Stored data:
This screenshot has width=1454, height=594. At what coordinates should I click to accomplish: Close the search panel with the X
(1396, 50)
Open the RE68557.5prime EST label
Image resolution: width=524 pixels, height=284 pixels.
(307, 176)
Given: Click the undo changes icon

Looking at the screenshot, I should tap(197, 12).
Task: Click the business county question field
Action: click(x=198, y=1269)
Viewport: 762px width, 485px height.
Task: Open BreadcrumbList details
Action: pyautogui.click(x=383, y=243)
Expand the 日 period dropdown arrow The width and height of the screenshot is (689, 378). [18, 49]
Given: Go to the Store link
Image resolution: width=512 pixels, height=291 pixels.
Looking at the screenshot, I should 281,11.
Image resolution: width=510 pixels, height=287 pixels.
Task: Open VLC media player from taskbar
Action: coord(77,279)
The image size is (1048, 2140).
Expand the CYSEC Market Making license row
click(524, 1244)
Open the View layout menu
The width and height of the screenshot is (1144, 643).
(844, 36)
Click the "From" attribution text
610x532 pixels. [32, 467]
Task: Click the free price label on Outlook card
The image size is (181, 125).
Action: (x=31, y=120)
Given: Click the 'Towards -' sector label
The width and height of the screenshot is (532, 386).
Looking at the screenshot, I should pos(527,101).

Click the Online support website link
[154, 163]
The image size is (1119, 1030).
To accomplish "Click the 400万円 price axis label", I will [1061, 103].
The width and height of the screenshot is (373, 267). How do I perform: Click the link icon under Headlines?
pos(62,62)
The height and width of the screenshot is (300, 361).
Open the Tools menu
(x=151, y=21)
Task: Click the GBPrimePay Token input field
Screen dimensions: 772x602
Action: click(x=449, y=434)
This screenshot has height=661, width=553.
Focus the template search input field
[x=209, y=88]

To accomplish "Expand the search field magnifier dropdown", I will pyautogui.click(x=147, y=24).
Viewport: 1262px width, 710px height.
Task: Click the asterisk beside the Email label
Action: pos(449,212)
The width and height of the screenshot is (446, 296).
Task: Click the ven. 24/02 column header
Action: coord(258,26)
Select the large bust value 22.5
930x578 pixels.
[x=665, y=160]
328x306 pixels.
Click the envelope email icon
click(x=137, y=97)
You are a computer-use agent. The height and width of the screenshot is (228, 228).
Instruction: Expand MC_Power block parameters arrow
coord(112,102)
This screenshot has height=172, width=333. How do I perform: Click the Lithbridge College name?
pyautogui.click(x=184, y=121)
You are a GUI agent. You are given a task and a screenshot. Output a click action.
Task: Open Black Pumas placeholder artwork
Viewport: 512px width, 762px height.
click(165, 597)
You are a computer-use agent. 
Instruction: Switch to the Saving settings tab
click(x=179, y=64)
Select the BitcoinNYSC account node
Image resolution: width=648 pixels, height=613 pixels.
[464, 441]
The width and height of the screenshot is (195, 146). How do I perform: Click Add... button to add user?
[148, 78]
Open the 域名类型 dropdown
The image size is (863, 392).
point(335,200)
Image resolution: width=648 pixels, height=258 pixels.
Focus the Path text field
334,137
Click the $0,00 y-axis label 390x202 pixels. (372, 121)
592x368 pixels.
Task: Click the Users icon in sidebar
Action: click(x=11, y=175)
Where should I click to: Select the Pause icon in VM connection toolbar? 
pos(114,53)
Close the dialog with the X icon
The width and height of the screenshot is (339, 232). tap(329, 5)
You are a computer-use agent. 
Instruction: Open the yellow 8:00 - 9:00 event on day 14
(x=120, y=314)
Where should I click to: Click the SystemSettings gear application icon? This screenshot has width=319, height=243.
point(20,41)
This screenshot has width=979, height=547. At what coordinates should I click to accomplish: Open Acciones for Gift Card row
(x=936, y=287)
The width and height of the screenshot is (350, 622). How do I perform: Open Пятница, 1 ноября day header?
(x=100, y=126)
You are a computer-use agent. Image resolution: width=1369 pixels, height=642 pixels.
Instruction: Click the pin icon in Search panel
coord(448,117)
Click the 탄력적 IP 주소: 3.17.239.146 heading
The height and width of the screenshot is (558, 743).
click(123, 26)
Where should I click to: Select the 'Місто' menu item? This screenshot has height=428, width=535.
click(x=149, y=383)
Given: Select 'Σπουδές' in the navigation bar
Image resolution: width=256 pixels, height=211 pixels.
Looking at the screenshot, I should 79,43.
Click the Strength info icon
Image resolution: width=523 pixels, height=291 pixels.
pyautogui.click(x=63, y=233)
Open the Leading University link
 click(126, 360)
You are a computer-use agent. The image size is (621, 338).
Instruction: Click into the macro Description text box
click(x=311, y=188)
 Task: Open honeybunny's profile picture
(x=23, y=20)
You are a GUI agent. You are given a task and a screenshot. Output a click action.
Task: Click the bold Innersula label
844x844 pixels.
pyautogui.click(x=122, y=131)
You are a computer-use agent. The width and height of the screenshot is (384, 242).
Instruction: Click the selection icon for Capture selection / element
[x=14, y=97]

WORK ORDER: Write the data out once more, exactly as it was given.

ANSWER TO THE PROBLEM:
This screenshot has width=1454, height=594. At what coordinates should I click to accomplish: Close the search panel with the X
(1396, 50)
Open the RE68557.5prime EST label
Image resolution: width=524 pixels, height=284 pixels.
(307, 176)
Given: Click the undo changes icon

Looking at the screenshot, I should tap(197, 12).
Task: Click the business county question field
Action: click(x=198, y=1269)
Viewport: 762px width, 485px height.
Task: Open BreadcrumbList details
Action: pyautogui.click(x=383, y=243)
Expand the 日 period dropdown arrow The width and height of the screenshot is (689, 378). [18, 49]
Given: Go to the Store link
Image resolution: width=512 pixels, height=291 pixels.
Looking at the screenshot, I should 281,11.
Image resolution: width=510 pixels, height=287 pixels.
Task: Open VLC media player from taskbar
Action: coord(77,279)
The image size is (1048, 2140).
Expand the CYSEC Market Making license row
click(524, 1244)
Open the View layout menu
The width and height of the screenshot is (1144, 643).
(844, 36)
Click the "From" attribution text
610x532 pixels. [32, 467]
Task: Click the free price label on Outlook card
The image size is (181, 125).
Action: (x=31, y=120)
Given: Click the 'Towards -' sector label
The width and height of the screenshot is (532, 386).
Looking at the screenshot, I should pos(527,101).

Click the Online support website link
[154, 163]
The image size is (1119, 1030).
To accomplish "Click the 400万円 price axis label", I will [1061, 103].
The width and height of the screenshot is (373, 267). How do I perform: Click the link icon under Headlines?
pos(62,62)
The height and width of the screenshot is (300, 361).
Open the Tools menu
(x=151, y=21)
Task: Click the GBPrimePay Token input field
Screen dimensions: 772x602
Action: click(x=449, y=434)
This screenshot has height=661, width=553.
Focus the template search input field
[x=209, y=88]

To accomplish "Expand the search field magnifier dropdown", I will pyautogui.click(x=147, y=24).
Viewport: 1262px width, 710px height.
Task: Click the asterisk beside the Email label
Action: pos(449,212)
The width and height of the screenshot is (446, 296).
Task: Click the ven. 24/02 column header
Action: coord(258,26)
Select the large bust value 22.5
930x578 pixels.
[x=665, y=160]
328x306 pixels.
Click the envelope email icon
click(x=137, y=97)
You are a computer-use agent. The height and width of the screenshot is (228, 228).
Instruction: Expand MC_Power block parameters arrow
coord(112,102)
This screenshot has height=172, width=333. How do I perform: Click the Lithbridge College name?
pyautogui.click(x=184, y=121)
You are a GUI agent. You are given a task and a screenshot. Output a click action.
Task: Open Black Pumas placeholder artwork
Viewport: 512px width, 762px height.
click(165, 597)
You are a computer-use agent. 
Instruction: Switch to the Saving settings tab
click(x=179, y=64)
Select the BitcoinNYSC account node
Image resolution: width=648 pixels, height=613 pixels.
[464, 441]
The width and height of the screenshot is (195, 146). How do I perform: Click Add... button to add user?
[148, 78]
Open the 域名类型 dropdown
The image size is (863, 392).
point(335,200)
Image resolution: width=648 pixels, height=258 pixels.
Focus the Path text field
334,137
Click the $0,00 y-axis label 390x202 pixels. (372, 121)
592x368 pixels.
Task: Click the Users icon in sidebar
Action: click(x=11, y=175)
Where should I click to: Select the Pause icon in VM connection toolbar? 
pos(114,53)
Close the dialog with the X icon
The width and height of the screenshot is (339, 232). tap(329, 5)
You are a computer-use agent. 
Instruction: Open the yellow 8:00 - 9:00 event on day 14
(x=120, y=314)
Where should I click to: Click the SystemSettings gear application icon? This screenshot has width=319, height=243.
point(20,41)
This screenshot has width=979, height=547. At what coordinates should I click to accomplish: Open Acciones for Gift Card row
(x=936, y=287)
The width and height of the screenshot is (350, 622). How do I perform: Open Пятница, 1 ноября day header?
(x=100, y=126)
You are a computer-use agent. Image resolution: width=1369 pixels, height=642 pixels.
Instruction: Click the pin icon in Search panel
coord(448,117)
Click the 탄력적 IP 주소: 3.17.239.146 heading
The height and width of the screenshot is (558, 743).
click(123, 26)
Where should I click to: Select the 'Місто' menu item? This screenshot has height=428, width=535.
click(x=149, y=383)
Given: Select 'Σπουδές' in the navigation bar
Image resolution: width=256 pixels, height=211 pixels.
Looking at the screenshot, I should 79,43.
Click the Strength info icon
Image resolution: width=523 pixels, height=291 pixels.
pyautogui.click(x=63, y=233)
Open the Leading University link
 click(126, 360)
You are a computer-use agent. The image size is (621, 338).
Instruction: Click into the macro Description text box
click(x=311, y=188)
 Task: Open honeybunny's profile picture
(x=23, y=20)
You are a GUI agent. You are given a task and a screenshot. Output a click action.
Task: Click the bold Innersula label
844x844 pixels.
pyautogui.click(x=122, y=131)
You are a computer-use agent. The width and height of the screenshot is (384, 242).
Instruction: Click the selection icon for Capture selection / element
[x=14, y=97]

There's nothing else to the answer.